__TASK REQUIREMENTS__
Starting with the line containing "Contact (173, 2039)" and going on through the line containing "Asuransi Marine Hull (217, 594)", return the lines of the data below exactly, and only those.

====================

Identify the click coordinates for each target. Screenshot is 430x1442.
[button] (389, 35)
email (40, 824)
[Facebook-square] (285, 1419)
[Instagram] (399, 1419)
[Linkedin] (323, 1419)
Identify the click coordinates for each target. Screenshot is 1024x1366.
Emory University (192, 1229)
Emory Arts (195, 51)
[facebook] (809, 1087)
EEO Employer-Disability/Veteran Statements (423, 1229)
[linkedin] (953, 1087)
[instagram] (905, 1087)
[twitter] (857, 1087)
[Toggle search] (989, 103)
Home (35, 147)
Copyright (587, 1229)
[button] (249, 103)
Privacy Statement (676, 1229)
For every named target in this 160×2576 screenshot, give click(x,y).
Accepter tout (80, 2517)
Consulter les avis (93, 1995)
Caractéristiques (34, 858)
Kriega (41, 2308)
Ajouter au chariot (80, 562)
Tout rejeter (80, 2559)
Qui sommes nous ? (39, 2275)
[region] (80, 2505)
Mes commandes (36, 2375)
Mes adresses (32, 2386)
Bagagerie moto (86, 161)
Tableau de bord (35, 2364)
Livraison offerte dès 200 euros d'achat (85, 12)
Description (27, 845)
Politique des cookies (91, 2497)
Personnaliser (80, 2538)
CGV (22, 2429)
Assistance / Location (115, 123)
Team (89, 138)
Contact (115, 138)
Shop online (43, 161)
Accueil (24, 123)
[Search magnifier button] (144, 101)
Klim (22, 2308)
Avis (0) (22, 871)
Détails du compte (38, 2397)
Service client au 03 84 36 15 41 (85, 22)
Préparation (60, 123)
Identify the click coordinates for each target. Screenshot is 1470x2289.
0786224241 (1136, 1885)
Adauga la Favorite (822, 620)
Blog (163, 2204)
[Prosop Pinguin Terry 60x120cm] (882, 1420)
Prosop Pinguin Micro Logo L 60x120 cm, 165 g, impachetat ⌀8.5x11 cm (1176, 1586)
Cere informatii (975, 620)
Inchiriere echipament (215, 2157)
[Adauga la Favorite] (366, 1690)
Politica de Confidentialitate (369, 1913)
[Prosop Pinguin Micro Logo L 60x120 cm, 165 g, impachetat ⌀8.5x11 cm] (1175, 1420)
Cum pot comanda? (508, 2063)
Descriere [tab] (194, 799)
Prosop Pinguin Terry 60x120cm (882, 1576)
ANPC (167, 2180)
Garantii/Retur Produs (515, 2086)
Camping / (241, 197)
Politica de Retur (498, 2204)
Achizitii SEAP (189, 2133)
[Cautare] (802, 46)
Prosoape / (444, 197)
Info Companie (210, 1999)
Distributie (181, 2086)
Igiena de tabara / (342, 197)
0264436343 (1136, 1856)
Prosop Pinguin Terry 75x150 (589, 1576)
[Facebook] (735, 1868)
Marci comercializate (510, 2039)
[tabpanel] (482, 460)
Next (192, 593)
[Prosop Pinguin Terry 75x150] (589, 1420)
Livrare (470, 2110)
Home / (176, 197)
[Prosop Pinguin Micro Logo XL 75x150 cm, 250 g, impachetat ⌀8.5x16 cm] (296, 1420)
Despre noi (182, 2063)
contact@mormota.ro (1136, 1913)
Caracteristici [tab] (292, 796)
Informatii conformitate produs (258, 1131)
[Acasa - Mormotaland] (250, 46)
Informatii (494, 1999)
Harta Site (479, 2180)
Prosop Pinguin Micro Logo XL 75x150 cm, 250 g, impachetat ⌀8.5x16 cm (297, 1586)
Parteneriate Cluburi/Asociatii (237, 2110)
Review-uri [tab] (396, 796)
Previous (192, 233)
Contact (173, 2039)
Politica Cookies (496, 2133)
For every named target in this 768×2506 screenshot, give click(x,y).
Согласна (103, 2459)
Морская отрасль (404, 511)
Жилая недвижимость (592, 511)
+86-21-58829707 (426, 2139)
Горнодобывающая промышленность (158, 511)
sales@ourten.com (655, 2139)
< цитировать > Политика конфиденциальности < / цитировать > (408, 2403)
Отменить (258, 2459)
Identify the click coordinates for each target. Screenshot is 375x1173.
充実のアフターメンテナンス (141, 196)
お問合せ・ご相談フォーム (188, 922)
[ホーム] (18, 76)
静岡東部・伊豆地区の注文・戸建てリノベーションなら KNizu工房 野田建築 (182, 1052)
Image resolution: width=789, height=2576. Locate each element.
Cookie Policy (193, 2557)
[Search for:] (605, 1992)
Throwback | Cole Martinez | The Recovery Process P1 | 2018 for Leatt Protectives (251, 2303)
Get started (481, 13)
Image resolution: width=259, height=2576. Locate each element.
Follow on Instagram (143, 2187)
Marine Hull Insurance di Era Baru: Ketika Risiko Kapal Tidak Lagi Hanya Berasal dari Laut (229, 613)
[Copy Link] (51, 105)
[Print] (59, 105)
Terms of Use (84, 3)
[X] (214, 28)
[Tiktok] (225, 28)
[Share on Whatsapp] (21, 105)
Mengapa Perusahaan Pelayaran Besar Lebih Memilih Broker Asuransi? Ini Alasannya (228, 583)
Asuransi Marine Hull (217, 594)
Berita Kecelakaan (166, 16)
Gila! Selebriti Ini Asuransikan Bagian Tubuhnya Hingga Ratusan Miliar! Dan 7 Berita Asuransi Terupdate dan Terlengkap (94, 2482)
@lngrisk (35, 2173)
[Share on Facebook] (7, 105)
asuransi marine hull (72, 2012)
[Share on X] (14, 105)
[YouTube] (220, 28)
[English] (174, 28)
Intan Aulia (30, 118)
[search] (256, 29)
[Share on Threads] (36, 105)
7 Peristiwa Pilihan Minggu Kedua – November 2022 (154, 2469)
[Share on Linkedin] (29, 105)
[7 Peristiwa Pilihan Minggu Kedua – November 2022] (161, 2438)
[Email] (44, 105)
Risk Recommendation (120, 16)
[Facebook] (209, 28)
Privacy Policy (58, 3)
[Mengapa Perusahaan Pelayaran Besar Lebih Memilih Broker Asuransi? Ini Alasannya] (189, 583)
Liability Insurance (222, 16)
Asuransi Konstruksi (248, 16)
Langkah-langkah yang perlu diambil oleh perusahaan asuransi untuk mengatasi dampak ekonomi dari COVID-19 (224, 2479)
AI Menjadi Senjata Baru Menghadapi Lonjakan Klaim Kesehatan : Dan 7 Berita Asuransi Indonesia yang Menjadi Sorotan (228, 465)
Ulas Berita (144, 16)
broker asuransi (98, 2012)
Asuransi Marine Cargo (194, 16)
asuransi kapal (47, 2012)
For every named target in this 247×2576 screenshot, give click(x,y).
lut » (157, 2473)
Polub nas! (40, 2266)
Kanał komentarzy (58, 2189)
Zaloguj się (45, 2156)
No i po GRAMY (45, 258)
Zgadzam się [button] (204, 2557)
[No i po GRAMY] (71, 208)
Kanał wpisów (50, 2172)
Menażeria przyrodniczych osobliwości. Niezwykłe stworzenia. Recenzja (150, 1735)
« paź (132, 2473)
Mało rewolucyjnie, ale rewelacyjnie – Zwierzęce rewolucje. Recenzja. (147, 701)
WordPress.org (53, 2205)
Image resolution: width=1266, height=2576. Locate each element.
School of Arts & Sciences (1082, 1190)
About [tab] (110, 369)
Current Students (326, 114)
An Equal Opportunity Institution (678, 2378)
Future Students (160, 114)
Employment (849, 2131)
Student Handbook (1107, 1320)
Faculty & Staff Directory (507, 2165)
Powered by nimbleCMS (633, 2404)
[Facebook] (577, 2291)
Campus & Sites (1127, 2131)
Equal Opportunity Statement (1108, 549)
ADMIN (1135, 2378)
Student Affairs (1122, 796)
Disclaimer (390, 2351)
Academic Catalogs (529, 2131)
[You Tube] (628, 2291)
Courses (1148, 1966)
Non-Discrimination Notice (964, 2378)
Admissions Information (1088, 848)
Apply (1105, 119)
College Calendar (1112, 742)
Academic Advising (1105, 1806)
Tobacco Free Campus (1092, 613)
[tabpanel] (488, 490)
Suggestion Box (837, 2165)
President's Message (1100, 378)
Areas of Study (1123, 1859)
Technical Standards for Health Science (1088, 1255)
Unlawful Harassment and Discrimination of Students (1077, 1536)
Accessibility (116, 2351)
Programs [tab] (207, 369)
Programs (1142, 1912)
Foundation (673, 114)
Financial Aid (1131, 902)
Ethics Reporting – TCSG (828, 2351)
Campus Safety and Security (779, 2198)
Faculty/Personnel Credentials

====================

__WRITTEN RESPONSE__
Contact (173, 2039)
Politica Cookies (496, 2133)
For every named target in this 768×2506 screenshot, give click(x,y).
Согласна (103, 2459)
Морская отрасль (404, 511)
Жилая недвижимость (592, 511)
+86-21-58829707 (426, 2139)
Горнодобывающая промышленность (158, 511)
sales@ourten.com (655, 2139)
< цитировать > Политика конфиденциальности < / цитировать > (408, 2403)
Отменить (258, 2459)
Identify the click coordinates for each target. Screenshot is 375x1173.
充実のアフターメンテナンス (141, 196)
お問合せ・ご相談フォーム (188, 922)
[ホーム] (18, 76)
静岡東部・伊豆地区の注文・戸建てリノベーションなら KNizu工房 野田建築 (182, 1052)
Image resolution: width=789, height=2576. Locate each element.
Cookie Policy (193, 2557)
[Search for:] (605, 1992)
Throwback | Cole Martinez | The Recovery Process P1 | 2018 for Leatt Protectives (251, 2303)
Get started (481, 13)
Image resolution: width=259, height=2576. Locate each element.
Follow on Instagram (143, 2187)
Marine Hull Insurance di Era Baru: Ketika Risiko Kapal Tidak Lagi Hanya Berasal dari Laut (229, 613)
[Copy Link] (51, 105)
[Print] (59, 105)
Terms of Use (84, 3)
[X] (214, 28)
[Tiktok] (225, 28)
[Share on Whatsapp] (21, 105)
Mengapa Perusahaan Pelayaran Besar Lebih Memilih Broker Asuransi? Ini Alasannya (228, 583)
Asuransi Marine Hull (217, 594)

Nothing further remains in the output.